Originally Posted by Katmandu (Post 2186160)
In September I accepted a bid from one particular sorority (that I consider lower tier and didn't plan to join and only put down on my bid card because I just KNEW I was destined for another sorority.) After spending a couple of weeks with them, however, I feel that I don't really fit in with my pledge class. (I am so much cooler and cuter and skinnier than they are and some of them are fat and don't date/OR they are all drunken whores and I wear a purity ring given to me by my Father). Also when I was going though recruitment, there were one or two other sororities that I loved and I felt I clicked with better (they were cute and had mixers with the cool frats/OR they were all Evangelical Rhodes scholars like me).

Yes. Depledge. Now. Whatever your reasons, you shouldn't be initiated into a wonderful national women's sorority feeling as you do. How do I know they are wonderful? Easy. They ALL ARE. And they deserve better. Go through recruitment next year and let us know how it goes.

Hahaha, oh, this post took me a minute, but well done.
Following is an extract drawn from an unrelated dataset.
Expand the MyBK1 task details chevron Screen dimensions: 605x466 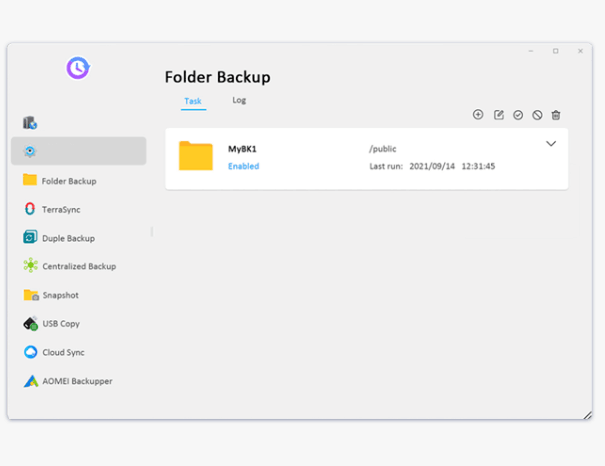tap(550, 144)
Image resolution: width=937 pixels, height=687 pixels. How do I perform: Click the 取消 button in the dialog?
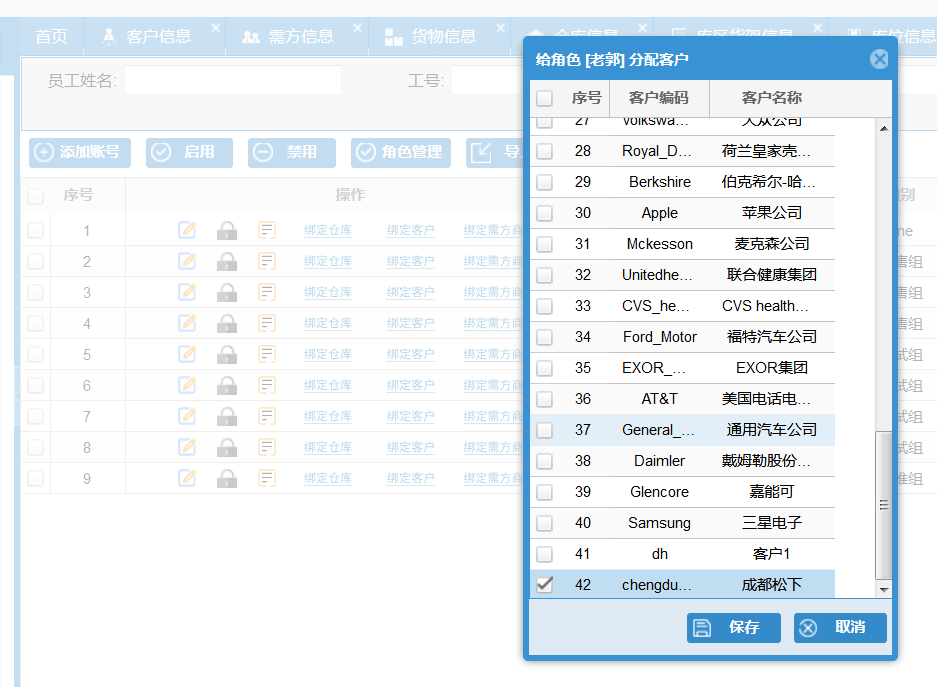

Leslie Anne 10-24-2012 09:44 PM

Quote:

Originally Posted by thetalady (Post 2186062)
Before you quit your current sorority, be SURE that you can accept that this may be your one & only opportunity to be Greek. The chances of pledging next year are very slim. Take us very seriously when we tell you this.

You need to really, really think about the fact that those other sororities that you loved so much did NOT extend a bid to you. The chances that they will offer you a bid next year are incredibly close to zero.

Quote:

Originally Posted by KillarneyRose (Post 2186094)
Honestly, if I were you I would abandon the idea of re-rushing. As some very knowledgeable women upthread noted, it's not very likely you'll get a bid from another house.

My advice (and take it for whatever it's worth!) is to stick it out with your sorority unless you're really miserable. When you graduate, you'll have the opportunity as an alumna to meet many, many other sisters and I bet you'll click with at least some of them.

Quote:

Originally Posted by KillarneyRose (Post 2186095)
I think the sororities would see someone who depledged as "damaged goods" (for lack of a better term). They might wonder if you depledged that other house, will you depledge them as well? Or they might think you're a whiner or a troublemaker. Not to say that you're any of these things! But that is how you may be perceived.

Wait a second! Did the OP mention anywhere in her 3 posts that she goes to some SEC school or even a competitive campus? No, she didn't! Yet you're making blanket statements that may not apply.

My campus was competitive but not to an extreme. Off the top of my head I can think of a DG pledge who depledged and became a Kappa, a Kappa who became an Alpha Phi, a KD who became a Sigma Kappa, an SDT who became a KD and a DG who became a KD (Me).

We don't know her campus.

All this talk is so condescending and could be entirely inaccurate.

Signed,
Damaged Goods

33girl 10-24-2012 11:53 PM

Quote:

Originally Posted by Leslie Anne (Post 2186185)
Wait a second! Did the OP mention anywhere in her 3 posts that she goes to some SEC school or even a competitive campus? No, she didn't! Yet you're making blanket statements that may not apply.

I think that it won't fly for her, no matter how uncompetitive the school because 1) her reason is super turbo lame (I don't get along with my pledge class - I think people assumed that she is at a larger system if the only people she knows are her pledge class) and 2) there are other sororities I liked better and I know that if I rush again they will see my wonderfulness.

It's one thing to say "I pledged this sorority and I'm not happy. I quit." and then make the decision down the road to rush again, and another to say "I'm not happy because I know the other groups would be better." If she finds herself spending more time with the XYZs than her own sisters, then by all means, depledge and join XYZ at the earliest opportunity. But she hasn't given any indication that is the case.